Objective To examine the interaction between heme oxygenase 1 (HO-1), a stress-induced antiinflammatory protein, and tumor necrosis factor α (TNFα) in human peripheral blood monocytes. Methods Peripheral blood mononuclear cells (PBMCs) were obtained from healthy donors or from patients with rheumatoid arthritis (RA) receiving the anti–tumor necrosis factor α (anti-TNFα) monoclonal antibody infliximab. CD14+ cells were isolated by magnetic cell sorting, cultured with TNFα or auranofin, and transfected with a plasmid encoding HO-1 or an HO-1–specific small interfering RNA vector. Protein and messenger RNA (mRNA) levels were examined by immunoblotting and real-time polymerase chain reaction. Cytokine levels in culture supernatants were measured by enzyme-linked immunosorbent assay. HO-1 gene transcription was evaluated using a luciferase reporter gene assay. Actinomycin D and cycloheximide were used to monitor the stability of mRNA and protein. Results HO-1 is constitutively expressed by CD14+ PBMCs from healthy donors. TNFα suppressed HO-1 expression by accelerating the decay of mRNA without affecting gene transcription or protein stability.

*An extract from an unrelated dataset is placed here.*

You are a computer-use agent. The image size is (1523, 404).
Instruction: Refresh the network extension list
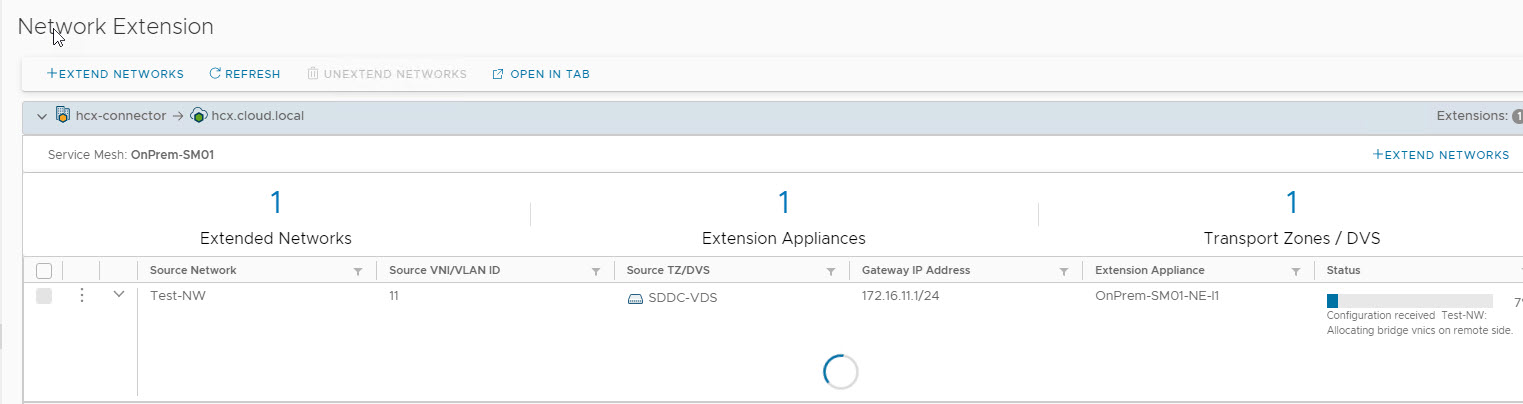click(x=244, y=74)
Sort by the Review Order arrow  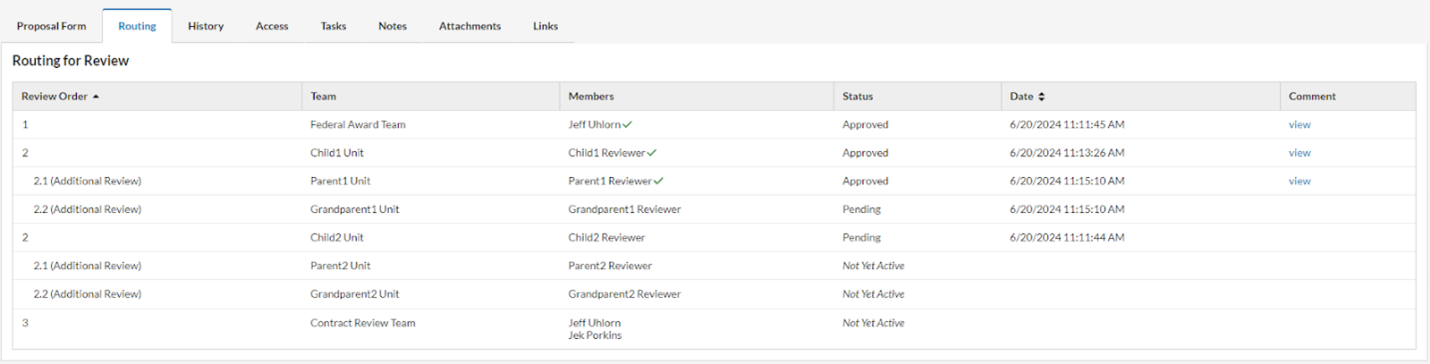96,97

Forced expression or selective knock-down of the HO-1 gene expression resulted in down-regulation or up-regulation, respectively, of proinflammatory cytokine synthesis by monocytes. Treatment with infliximab significantly increased HO-1 mRNA levels and reduced TNFα synthesis by PBMCs from RA patients. Conclusion TNFα accelerated inflammatory responses by down-regulating HO-1 expression in human monocytes. TNF antagonists may block this TNF-dependent suppression of HO-1 expression, resulting in an amelioration of inflammation.